The premise is that where people go says a lot about who they are and what they intend to do or buy. Knowing when someone is in the market for a product or service allows us to serve them timely and personalized advertising messages through the apps on their mobile devices. These ads can build top-of-mind awareness at a critical moment on the consumer’s path to purchase, build foot traffic to brick and mortar locations and increase the chances of gaining a consumer’s business.
There are countless situations where businesses can benefit from location-based targeting.

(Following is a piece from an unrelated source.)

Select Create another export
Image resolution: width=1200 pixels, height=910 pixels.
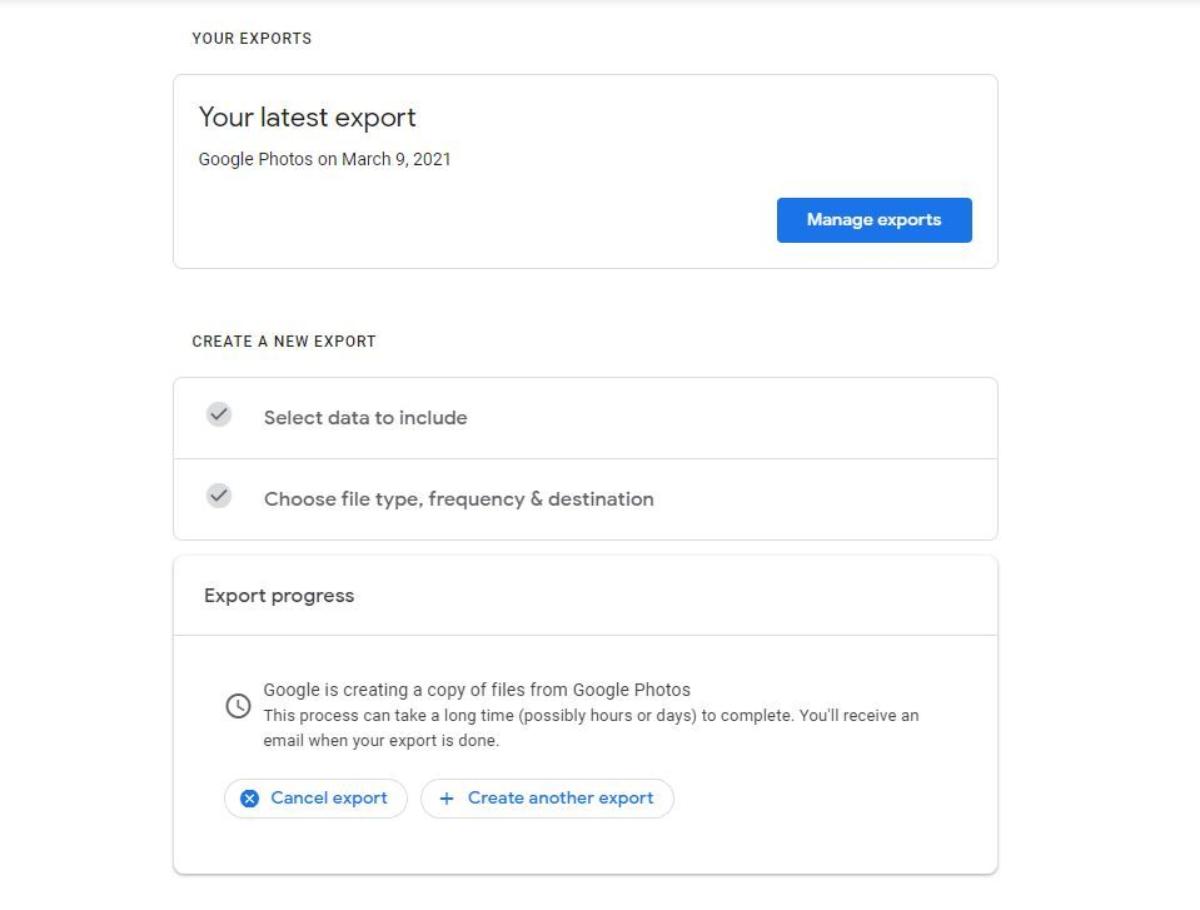(546, 798)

The following scenarios aim to illustrate it’s benefits and uses, and draw distinctions between some of the oft-used industry terms generating a great deal of buzz lately, such as lat/long targeting, geo-fencing and mobile or geo-conquesting.
In many cases, a businesses’ best potential customer is someone who has shopped their store or a competitor’s store. For a business that doesn’t collect contact information from customers, location-based targeting can help them to re-engage with people who have visited their store in the past, and present a special offer to entice them to return. Location-based targeting provides exactly the kind of intelligence that allows you to target your message to just the right audience. When that audience is people who are shopping competitor locations, then geo-conquesting is a great solution.

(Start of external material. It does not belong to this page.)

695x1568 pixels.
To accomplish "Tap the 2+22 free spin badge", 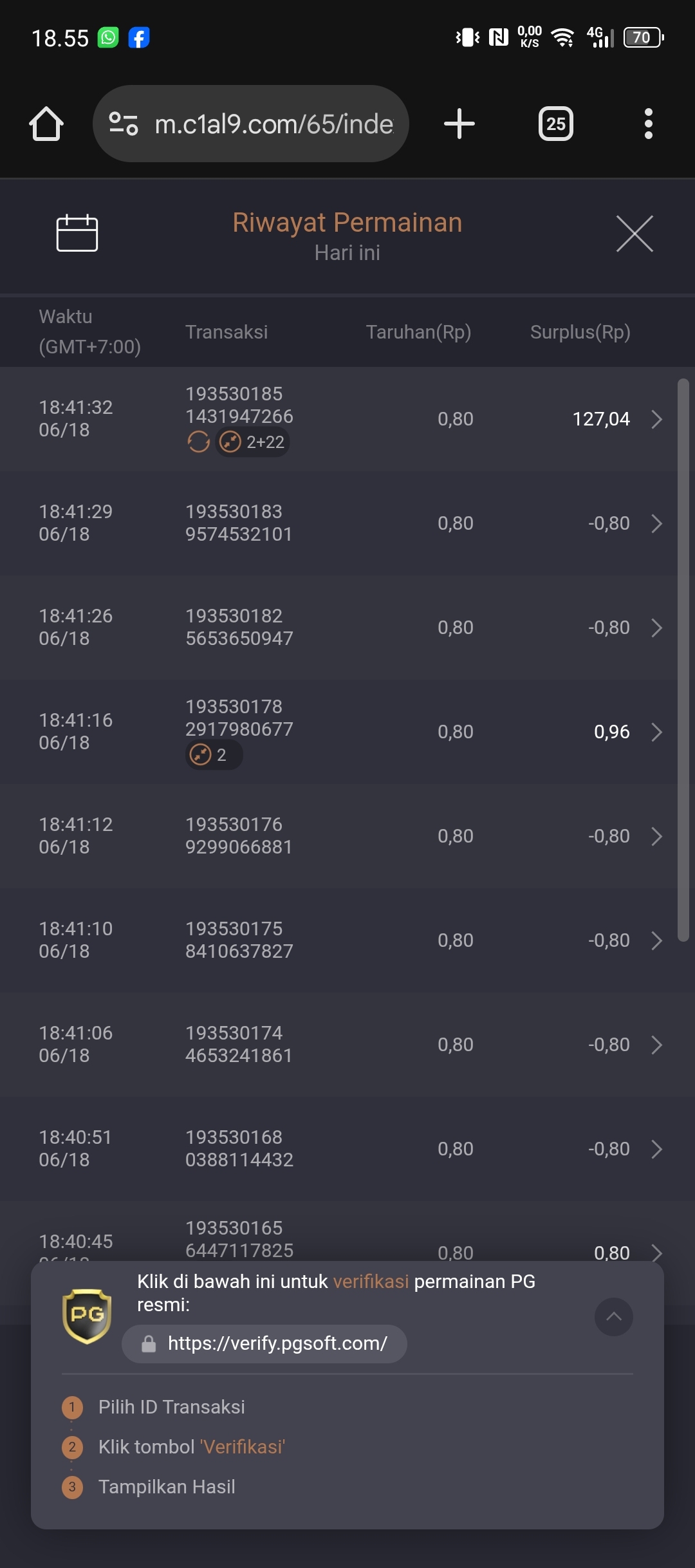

For example, in the highly competitive grocery market, a store might want to reach people shopping a competing supermarket and let them know that they have better prices, more selection or higher quality offerings. Or an auto dealer could deliver targeted ads to shoppers at another nearby dealership to convince customers to shop its location instead. Regardless of the type of business, if you want to woo potential customers away from competitors then geo-conquesting can be a worthwhile investment.
Location-based targeting is also ideal for reaching people who are, or have been, in a particular place or attended an event relevant to your business. Lat/long targeting can be used to pinpoint an event location and collect information on who was in attendance. According to Ms. Ungar, this has worked very well in the political or issue advocacy space, where marketers can target the device IDs of people who were at a rally for a specific issue or hearing a candidate speak. They can use that information to reach people while at the event, or for retargeting them later with messages that will resonate based on their interest in the issue or candidate.
Geo-fencing is a type of geo-targeting that involves putting a virtual barrier around a defined area. So rather than pinpointing just one lat/long where people are located, the geo-fence allows marketers to push content to potential customers when they enter the area. For example, if someone is marketing a festival or event in a city a geo-fence can be set up to target anyone who is in that city while the festival is going on.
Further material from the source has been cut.